**Task to carry out**:
Which lines in the data below contain the word "right"? Copy each of them.

**Data to process**:
☆ ☆ ☆ ☆ ☆ ☆ ☆
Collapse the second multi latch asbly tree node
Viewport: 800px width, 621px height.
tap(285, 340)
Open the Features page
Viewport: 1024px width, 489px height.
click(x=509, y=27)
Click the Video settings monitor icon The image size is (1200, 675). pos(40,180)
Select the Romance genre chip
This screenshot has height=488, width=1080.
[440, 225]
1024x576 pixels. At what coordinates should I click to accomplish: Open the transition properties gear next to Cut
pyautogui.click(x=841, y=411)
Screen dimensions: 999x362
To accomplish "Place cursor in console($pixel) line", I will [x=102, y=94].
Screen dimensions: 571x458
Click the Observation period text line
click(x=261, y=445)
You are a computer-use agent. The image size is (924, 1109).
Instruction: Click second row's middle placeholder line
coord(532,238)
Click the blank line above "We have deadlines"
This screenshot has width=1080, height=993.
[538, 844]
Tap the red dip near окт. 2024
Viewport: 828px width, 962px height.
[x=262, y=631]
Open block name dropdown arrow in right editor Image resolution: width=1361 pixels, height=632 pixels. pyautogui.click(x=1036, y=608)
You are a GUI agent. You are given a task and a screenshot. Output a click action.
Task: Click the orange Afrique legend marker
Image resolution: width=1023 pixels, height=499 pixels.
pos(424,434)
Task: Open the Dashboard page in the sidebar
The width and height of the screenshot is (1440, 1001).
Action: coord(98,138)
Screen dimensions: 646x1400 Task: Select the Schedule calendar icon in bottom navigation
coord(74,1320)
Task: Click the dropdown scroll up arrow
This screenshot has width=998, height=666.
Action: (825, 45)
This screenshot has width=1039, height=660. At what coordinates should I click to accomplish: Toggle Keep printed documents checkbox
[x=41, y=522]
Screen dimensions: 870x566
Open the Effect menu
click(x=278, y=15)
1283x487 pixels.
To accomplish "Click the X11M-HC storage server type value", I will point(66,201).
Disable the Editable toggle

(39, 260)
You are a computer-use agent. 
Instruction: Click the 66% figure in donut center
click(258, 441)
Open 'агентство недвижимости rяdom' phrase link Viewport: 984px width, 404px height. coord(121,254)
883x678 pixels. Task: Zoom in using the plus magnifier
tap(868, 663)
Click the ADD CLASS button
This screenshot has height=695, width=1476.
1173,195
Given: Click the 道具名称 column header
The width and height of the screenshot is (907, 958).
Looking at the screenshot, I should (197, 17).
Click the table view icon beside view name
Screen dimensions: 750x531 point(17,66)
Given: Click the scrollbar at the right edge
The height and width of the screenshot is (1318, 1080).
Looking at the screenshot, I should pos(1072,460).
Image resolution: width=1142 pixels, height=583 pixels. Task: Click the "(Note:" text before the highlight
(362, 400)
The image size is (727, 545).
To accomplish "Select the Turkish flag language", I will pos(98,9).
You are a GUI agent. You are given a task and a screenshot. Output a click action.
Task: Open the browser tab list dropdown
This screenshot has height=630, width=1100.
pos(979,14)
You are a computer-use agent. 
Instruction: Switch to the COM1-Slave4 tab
☆ ☆ ☆ ☆ ☆ ☆ ☆
**Response to this exercise**:
Open block name dropdown arrow in right editor Image resolution: width=1361 pixels, height=632 pixels. pyautogui.click(x=1036, y=608)
Given: Click the scrollbar at the right edge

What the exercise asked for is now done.